After the Second World War, as the Empire ended and as Canada redefined itself along bilingual and multicultural lines, “dominion” took on new meanings. Against the backdrop of Quebec separatism and the assertion by Canadians who were neither French nor British that they too deserved a seat at the table, it now connoted Canada’s colonial status.
Nonsense, said a handful of historians. Dominion was a very Canadian word, referring to the Dominion of Canada. Inspired by Psalm 72 – “He shall have dominion also from sea to sea” – and carefully chosen by the Fathers of Confederation, it was a new title, unlike, say, Kingdom, a much older title. But as Lord Carnarvon explained to Queen Victoria, it conferred “dignity.”
Dignified or not, dominion was slowly erased from official nomenclature by successive governments. When the Dominion Bureau of Statistics was renamed Statistics Canada in 1971, one historian wondered if the government intended to remove dominion from the phone book. Ten years later, his suspicion was confirmed when the government of Pierre Trudeau re-named Canada’s national holiday.
The debate – in hindsight, a foregone conclusion – pitted old nationalists against new nationalists, or Red Ensign nationalists who emphasized Canada’s Britishness against Maple Leaf nationalists seeking to accommodate Canada’s bilingual and multicultural realities.

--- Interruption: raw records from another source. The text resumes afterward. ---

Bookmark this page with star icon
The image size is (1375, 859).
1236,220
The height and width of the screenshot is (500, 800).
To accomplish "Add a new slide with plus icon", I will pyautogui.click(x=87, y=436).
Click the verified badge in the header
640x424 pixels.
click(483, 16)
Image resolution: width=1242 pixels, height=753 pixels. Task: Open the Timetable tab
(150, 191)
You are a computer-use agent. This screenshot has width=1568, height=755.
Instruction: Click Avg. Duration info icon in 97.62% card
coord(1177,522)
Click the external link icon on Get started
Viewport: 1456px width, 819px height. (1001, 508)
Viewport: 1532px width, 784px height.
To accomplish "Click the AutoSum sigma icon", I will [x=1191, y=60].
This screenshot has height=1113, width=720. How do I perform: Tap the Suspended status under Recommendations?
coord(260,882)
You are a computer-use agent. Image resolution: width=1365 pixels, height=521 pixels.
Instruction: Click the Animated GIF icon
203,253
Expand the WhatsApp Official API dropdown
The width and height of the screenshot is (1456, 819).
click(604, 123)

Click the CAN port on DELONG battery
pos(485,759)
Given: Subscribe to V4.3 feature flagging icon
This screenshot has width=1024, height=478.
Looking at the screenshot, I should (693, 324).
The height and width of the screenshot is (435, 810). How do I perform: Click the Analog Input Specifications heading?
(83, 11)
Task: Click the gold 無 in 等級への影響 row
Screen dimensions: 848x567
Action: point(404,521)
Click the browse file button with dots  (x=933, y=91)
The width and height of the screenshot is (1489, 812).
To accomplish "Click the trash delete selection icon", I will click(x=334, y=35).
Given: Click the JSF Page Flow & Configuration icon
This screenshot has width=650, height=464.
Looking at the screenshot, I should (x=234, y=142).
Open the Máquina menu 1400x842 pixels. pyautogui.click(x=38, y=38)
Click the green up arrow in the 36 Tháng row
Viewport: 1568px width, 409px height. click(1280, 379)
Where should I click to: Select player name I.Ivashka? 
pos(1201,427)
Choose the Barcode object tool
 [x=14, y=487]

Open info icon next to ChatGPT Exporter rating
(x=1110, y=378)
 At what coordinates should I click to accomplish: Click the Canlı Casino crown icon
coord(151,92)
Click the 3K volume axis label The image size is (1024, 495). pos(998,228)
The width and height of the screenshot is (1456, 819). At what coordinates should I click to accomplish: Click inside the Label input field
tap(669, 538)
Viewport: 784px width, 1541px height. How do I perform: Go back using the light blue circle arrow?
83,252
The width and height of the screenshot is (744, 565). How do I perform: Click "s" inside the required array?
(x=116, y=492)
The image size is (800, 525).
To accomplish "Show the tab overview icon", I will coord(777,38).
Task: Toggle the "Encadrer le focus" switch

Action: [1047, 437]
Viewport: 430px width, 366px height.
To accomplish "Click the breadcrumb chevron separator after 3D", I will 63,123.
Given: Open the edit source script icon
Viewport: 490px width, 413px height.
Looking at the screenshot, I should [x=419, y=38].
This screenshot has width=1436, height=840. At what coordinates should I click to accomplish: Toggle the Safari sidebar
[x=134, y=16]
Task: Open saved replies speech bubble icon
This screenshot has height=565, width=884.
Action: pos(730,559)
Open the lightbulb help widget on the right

Familiar arguments were rehashed. To its proponents, dominion had a rich history, while its Biblical origins were a statement of God’s omnipotence and a reminder of Canada’s status as a Christian country. But to its opponents, it had run its course. To quote one cabinet minister, “Canadians see themselves not as citizens of a Dominion – with its suggestion of control, dominance, and colonialism – but as citizens of a proud and independent nation.” Besides, he said, dominion can’t be easily translated into French. And with that, Parliament amended the Holidays Act in July 1982 to rename Dominion Day as Canada Day.
Like the statues coming down and the buildings being renamed, Dominion Day never stood a chance: although it could draw on the past, it couldn’t point to the future. Canada Day, however, was capacious, meaning different things to different people: freedom, tolerance, equality, diversity, and security. As one member of Parliament explained, “We are all minority groups. Canada is a nation of minorities.”
He was right, of course. But thinking about Canada Day in this moment of renewed focus on race and racism – when countless voices insist that Black Lives Matter and Indigenous Lives Matter, when interactions between police and black people and indigenous people can go horribly wrong, and when politicians struggle to find the right note – I am reminded that “we” and “us” are elusive, if not impossible, and that some Canadians are more minority than other Canadians.